The entries below hold a line with "Task: Click the 空项目 template heading" and a line with "Image resolution: width=1188". Return those lines and all that lie between them, exactly and only.

◆ Provided records:
=====

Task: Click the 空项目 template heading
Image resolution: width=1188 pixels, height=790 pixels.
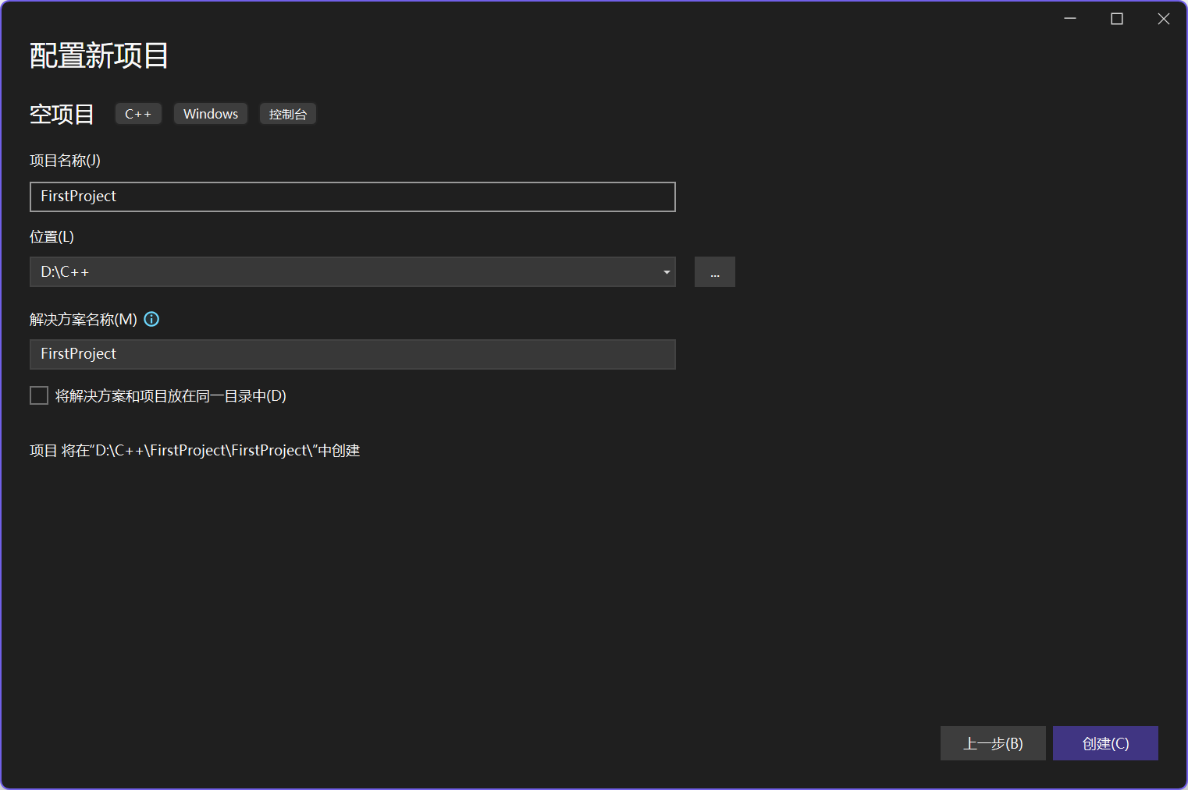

=====

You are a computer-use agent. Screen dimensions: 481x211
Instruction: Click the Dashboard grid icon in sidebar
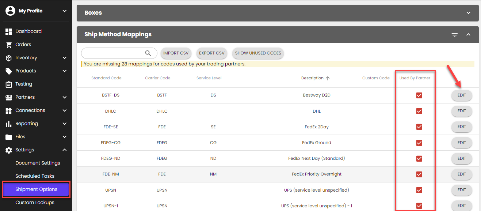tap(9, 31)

=====

◆ Written response:
Task: Click the 空项目 template heading
Image resolution: width=1188 pixels, height=790 pixels.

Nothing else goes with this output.